Di saat yang sama, WALHI muncul sebagai saksi mata kerusakan di lapangan. Sejumlah rilis mereka pada 2025 memperlihatkan pola yang sama: deforestasi tidak terjadi sendiri, tetapi terjadi melalui kebijakan dan kegiatan industri yang terus merangsek ke ruang hidup rakyat. Pada 2 Desember 2025, WALHI menyebut ada “legalisasi bencana ekologis” di Sumatera Barat, Aceh, dan Sumatera Utara. Sehari sebelumnya, 1 Desember 2025, WALHI dengan terang menyatakan bahwa pertambangan dan perkebunan sawit adalah faktor besar banjir bandang di Sumatera. Bahkan 28 November 2025, mereka menegaskan bahwa kerusakan ekosistem Batang Toru berperan langsung dalam memicu banjir dan longsor. Rangkaian peringatan itu menunjukkan bahwa deforestasi tidak lagi tampak sebagai masalah teknis, melainkan sebagai praktik yang berjalan sistematis dan menempatkan keselamatan masyarakat sebagai korban pertama.

Sementara itu, Greenpeace Indonesia terus menyampaikan alarm yang serupa dari ruang advokasi global—dan alarm itu tidak pernah padam. Pada 2 Desember 2025, mereka menyebut banjir besar di Sumatera sebagai “pengingat terakhir” untuk memperbaiki tata kelola hutan. Setiap momentum lingkungan hidup seperti Hari Hutan Internasional (21 Maret) dan Hari Hutan Indonesia (7 Agustus) selalu menjadi panggung untuk mengingatkan bahwa laju deforestasi Indonesia tidak lagi bisa dianggap wajar.
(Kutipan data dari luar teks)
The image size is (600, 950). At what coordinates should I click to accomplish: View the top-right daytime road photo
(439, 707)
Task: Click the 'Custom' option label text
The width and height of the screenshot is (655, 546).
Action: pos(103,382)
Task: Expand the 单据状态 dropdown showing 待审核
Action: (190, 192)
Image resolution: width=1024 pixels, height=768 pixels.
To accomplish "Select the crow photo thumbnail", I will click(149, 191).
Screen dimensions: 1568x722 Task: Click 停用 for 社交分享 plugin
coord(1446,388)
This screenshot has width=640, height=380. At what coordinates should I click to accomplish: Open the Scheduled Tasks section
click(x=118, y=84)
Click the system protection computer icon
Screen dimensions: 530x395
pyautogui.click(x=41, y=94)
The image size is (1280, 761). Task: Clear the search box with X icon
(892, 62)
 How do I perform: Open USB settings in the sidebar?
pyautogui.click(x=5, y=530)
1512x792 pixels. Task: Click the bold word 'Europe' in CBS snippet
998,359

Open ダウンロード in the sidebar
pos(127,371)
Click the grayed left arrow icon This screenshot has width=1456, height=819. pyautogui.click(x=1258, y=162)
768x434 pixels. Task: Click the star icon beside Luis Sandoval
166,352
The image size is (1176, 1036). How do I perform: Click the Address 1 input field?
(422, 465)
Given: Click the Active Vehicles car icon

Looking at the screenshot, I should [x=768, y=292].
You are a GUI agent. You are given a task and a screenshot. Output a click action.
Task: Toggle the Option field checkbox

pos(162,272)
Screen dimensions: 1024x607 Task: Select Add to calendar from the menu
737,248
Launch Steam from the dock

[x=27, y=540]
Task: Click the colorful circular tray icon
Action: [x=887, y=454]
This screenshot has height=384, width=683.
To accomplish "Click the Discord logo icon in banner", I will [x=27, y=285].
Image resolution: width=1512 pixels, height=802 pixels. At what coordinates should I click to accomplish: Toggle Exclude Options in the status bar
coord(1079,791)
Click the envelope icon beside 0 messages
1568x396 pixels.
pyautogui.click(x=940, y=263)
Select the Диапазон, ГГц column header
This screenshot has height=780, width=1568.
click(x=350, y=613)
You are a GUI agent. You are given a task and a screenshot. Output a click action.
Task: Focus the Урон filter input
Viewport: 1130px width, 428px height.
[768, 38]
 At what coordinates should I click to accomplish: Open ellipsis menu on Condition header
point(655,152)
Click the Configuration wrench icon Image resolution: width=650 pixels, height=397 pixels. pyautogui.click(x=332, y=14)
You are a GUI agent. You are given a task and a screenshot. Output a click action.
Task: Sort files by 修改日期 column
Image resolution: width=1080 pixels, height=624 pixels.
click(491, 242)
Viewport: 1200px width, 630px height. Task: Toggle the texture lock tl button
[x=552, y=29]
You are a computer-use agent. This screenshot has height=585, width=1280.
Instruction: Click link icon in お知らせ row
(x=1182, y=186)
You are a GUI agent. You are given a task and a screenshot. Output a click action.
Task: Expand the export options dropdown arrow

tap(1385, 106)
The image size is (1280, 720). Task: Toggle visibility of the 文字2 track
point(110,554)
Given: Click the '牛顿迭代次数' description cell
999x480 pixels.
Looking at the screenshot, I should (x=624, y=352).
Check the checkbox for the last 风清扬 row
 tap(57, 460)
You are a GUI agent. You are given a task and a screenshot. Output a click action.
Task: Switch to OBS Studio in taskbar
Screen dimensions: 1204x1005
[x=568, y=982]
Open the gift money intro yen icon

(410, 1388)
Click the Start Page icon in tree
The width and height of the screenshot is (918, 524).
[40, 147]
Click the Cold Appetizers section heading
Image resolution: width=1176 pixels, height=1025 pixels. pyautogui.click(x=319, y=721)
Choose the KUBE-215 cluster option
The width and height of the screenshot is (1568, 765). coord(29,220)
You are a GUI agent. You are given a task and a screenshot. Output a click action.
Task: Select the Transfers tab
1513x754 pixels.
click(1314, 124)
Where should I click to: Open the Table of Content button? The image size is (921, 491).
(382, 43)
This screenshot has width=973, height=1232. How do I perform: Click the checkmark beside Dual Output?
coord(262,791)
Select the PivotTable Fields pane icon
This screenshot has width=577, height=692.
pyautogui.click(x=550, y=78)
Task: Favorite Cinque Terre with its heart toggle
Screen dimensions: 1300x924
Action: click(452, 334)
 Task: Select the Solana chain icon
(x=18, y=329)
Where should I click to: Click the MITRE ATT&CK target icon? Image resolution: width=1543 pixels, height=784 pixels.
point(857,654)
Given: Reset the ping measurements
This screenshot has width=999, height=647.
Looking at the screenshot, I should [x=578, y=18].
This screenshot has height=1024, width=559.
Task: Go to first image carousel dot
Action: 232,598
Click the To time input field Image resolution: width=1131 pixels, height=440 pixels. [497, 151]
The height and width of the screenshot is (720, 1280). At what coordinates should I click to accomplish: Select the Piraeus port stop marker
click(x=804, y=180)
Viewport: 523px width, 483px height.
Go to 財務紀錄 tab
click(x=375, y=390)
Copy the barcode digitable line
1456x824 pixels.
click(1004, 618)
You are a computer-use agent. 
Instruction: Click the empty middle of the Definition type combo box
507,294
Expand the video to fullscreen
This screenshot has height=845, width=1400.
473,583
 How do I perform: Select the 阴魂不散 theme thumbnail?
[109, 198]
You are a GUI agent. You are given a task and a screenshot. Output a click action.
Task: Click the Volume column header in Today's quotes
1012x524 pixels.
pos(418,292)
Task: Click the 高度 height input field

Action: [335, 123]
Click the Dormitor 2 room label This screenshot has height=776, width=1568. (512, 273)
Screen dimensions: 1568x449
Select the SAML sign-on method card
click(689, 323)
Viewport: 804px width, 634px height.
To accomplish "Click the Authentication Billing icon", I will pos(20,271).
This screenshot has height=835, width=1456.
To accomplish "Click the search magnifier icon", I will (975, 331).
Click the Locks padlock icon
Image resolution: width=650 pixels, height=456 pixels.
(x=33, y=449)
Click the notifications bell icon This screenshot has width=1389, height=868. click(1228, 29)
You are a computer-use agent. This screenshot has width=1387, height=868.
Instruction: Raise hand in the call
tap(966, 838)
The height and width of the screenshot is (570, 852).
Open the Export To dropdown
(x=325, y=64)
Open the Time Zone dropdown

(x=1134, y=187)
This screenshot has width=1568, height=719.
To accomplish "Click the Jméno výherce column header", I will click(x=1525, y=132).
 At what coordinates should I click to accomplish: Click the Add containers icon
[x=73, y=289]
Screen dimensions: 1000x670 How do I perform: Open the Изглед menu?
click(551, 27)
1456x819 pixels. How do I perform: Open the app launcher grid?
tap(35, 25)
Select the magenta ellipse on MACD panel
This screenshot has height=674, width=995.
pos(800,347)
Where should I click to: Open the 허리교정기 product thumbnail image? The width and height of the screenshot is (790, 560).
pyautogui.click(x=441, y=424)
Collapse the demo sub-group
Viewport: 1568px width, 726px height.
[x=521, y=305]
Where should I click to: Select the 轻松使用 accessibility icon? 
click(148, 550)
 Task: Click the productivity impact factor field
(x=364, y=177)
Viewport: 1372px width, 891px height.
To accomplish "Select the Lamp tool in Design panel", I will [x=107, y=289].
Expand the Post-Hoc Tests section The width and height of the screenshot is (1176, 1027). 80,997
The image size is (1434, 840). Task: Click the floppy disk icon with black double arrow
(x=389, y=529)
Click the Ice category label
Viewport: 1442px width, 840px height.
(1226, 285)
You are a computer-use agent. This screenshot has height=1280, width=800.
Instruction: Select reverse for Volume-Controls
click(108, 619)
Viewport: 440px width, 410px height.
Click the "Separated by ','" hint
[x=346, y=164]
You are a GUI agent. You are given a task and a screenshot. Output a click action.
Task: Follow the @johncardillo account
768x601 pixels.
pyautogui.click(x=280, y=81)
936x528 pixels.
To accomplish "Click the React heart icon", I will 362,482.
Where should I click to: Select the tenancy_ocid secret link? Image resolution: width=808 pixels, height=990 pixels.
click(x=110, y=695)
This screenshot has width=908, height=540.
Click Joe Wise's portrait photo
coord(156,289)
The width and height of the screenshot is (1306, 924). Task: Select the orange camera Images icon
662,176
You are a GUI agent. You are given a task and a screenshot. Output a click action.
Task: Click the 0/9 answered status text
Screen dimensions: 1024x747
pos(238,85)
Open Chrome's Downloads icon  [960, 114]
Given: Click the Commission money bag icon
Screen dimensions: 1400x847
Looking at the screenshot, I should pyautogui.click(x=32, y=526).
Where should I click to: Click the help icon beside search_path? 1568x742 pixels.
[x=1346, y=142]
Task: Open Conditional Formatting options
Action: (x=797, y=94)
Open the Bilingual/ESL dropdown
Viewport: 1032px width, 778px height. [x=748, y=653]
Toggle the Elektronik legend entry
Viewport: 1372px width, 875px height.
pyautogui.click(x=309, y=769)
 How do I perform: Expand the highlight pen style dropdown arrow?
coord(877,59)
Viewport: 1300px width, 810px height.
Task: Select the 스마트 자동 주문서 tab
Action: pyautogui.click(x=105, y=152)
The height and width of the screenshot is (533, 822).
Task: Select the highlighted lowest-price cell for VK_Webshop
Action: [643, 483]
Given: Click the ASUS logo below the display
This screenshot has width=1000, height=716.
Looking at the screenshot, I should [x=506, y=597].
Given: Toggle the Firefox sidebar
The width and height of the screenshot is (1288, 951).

Greenpeace juga berulang kali mengeluarkan peringatan keras pada periode kebakaran hutan yang rutin terjadi pada bulan September hingga November, memperlihatkan bagaimana hutan yang terus ditebang membuat Indonesia semakin rentan terhadap krisis iklim.

Melihat semua ini, Redaksi menilai bahwa serangkaian peringatan dari Megawati, Greenpeace, dan WALHI bukanlah suara terpisah, melainkan satu narasi besar yang menggambarkan krisis ekologis yang semakin nyata. Ketika suara politik, suara aktivis global, dan suara organisasi lingkungan nasional mengarah pada satu kesimpulan yang sama, maka yang keliru bukanlah mereka yang memperingatkan, tetapi mereka yang memilih tidak mendengarkan. Kerusakan hutan bukan isu abstrak—ia menjelma menjadi banjir yang menghancurkan rumah, longsor yang merenggut nyawa, hingga krisis air yang mengancam masa depan.

Peringatan sudah banyak, tanggal-tanggalnya jelas, dan buktinya ada. Kini, pertanyaan yang harus dijawab oleh negara dan para pengambil kebijakan hanyalah satu: apakah kita siap bertindak, atau akan terus menunda sampai hutan terakhir tumbang dan bencana berikutnya menjawab semuanya dengan cara yang jauh lebih mahal?